== Exercise objective ==
Write each entry out once more, please, precisely as shown.

### Data provided ###

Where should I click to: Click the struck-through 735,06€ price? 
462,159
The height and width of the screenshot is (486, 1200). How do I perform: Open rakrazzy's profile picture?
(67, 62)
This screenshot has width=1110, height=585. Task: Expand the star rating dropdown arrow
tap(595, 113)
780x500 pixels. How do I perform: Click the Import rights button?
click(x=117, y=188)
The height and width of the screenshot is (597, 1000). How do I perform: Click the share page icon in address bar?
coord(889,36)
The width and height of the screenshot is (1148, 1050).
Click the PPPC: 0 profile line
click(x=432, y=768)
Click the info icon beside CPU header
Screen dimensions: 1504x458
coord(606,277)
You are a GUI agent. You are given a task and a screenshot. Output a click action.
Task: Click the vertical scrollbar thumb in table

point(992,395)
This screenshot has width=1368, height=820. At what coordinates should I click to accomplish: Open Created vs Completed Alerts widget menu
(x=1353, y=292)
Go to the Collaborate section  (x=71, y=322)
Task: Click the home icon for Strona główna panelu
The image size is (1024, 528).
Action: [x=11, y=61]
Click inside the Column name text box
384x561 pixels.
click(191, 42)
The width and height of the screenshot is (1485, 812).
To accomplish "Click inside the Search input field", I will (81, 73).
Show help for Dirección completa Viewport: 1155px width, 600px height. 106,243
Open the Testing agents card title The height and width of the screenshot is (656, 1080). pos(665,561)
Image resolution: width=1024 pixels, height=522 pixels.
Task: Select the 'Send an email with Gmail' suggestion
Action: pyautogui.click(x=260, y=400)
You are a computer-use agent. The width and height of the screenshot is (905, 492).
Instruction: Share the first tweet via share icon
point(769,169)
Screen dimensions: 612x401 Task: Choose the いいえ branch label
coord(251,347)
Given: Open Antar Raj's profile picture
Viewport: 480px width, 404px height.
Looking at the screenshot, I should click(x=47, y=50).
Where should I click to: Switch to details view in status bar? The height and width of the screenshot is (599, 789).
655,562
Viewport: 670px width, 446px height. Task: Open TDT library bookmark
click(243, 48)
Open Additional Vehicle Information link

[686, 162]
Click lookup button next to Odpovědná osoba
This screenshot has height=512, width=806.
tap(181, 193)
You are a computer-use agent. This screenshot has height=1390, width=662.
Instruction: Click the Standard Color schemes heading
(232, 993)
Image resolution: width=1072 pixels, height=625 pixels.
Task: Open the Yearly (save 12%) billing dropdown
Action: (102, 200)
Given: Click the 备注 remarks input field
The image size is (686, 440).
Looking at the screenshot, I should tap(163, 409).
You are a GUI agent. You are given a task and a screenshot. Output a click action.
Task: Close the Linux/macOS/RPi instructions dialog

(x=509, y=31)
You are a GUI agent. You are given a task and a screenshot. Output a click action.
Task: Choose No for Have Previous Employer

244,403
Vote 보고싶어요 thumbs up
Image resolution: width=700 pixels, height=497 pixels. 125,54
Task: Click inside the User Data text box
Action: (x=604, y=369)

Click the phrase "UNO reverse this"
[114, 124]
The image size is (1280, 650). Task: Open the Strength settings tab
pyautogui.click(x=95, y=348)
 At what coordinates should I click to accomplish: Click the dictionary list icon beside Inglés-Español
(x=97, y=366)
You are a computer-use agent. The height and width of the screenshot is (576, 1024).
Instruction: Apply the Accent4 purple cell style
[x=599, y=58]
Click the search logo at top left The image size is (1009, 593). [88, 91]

###

== The completed task ==
Where should I click to: Click the struck-through 735,06€ price? 
462,159
The height and width of the screenshot is (486, 1200). How do I perform: Open rakrazzy's profile picture?
(67, 62)
This screenshot has width=1110, height=585. Task: Expand the star rating dropdown arrow
tap(595, 113)
780x500 pixels. How do I perform: Click the Import rights button?
click(x=117, y=188)
The height and width of the screenshot is (597, 1000). How do I perform: Click the share page icon in address bar?
coord(889,36)
The width and height of the screenshot is (1148, 1050).
Click the PPPC: 0 profile line
click(x=432, y=768)
Click the info icon beside CPU header
Screen dimensions: 1504x458
coord(606,277)
You are a GUI agent. You are given a task and a screenshot. Output a click action.
Task: Click the vertical scrollbar thumb in table

point(992,395)
This screenshot has width=1368, height=820. At what coordinates should I click to accomplish: Open Created vs Completed Alerts widget menu
(x=1353, y=292)
Go to the Collaborate section  (x=71, y=322)
Task: Click the home icon for Strona główna panelu
The image size is (1024, 528).
Action: [x=11, y=61]
Click inside the Column name text box
384x561 pixels.
click(191, 42)
The width and height of the screenshot is (1485, 812).
To accomplish "Click inside the Search input field", I will (81, 73).
Show help for Dirección completa Viewport: 1155px width, 600px height. 106,243
Open the Testing agents card title The height and width of the screenshot is (656, 1080). pos(665,561)
Image resolution: width=1024 pixels, height=522 pixels.
Task: Select the 'Send an email with Gmail' suggestion
Action: pyautogui.click(x=260, y=400)
You are a computer-use agent. The width and height of the screenshot is (905, 492).
Instruction: Share the first tweet via share icon
point(769,169)
Screen dimensions: 612x401 Task: Choose the いいえ branch label
coord(251,347)
Given: Open Antar Raj's profile picture
Viewport: 480px width, 404px height.
Looking at the screenshot, I should click(x=47, y=50).
Where should I click to: Switch to details view in status bar? The height and width of the screenshot is (599, 789).
655,562
Viewport: 670px width, 446px height. Task: Open TDT library bookmark
click(243, 48)
Open Additional Vehicle Information link

[686, 162]
Click lookup button next to Odpovědná osoba
This screenshot has height=512, width=806.
tap(181, 193)
You are a computer-use agent. This screenshot has height=1390, width=662.
Instruction: Click the Standard Color schemes heading
(232, 993)
Image resolution: width=1072 pixels, height=625 pixels.
Task: Open the Yearly (save 12%) billing dropdown
Action: (102, 200)
Given: Click the 备注 remarks input field
The image size is (686, 440).
Looking at the screenshot, I should tap(163, 409).
You are a GUI agent. You are given a task and a screenshot. Output a click action.
Task: Close the Linux/macOS/RPi instructions dialog

(x=509, y=31)
You are a GUI agent. You are given a task and a screenshot. Output a click action.
Task: Choose No for Have Previous Employer

244,403
Vote 보고싶어요 thumbs up
Image resolution: width=700 pixels, height=497 pixels. 125,54
Task: Click inside the User Data text box
Action: (x=604, y=369)

Click the phrase "UNO reverse this"
[114, 124]
The image size is (1280, 650). Task: Open the Strength settings tab
pyautogui.click(x=95, y=348)
 At what coordinates should I click to accomplish: Click the dictionary list icon beside Inglés-Español
(x=97, y=366)
You are a computer-use agent. The height and width of the screenshot is (576, 1024).
Instruction: Apply the Accent4 purple cell style
[x=599, y=58]
Click the search logo at top left The image size is (1009, 593). [88, 91]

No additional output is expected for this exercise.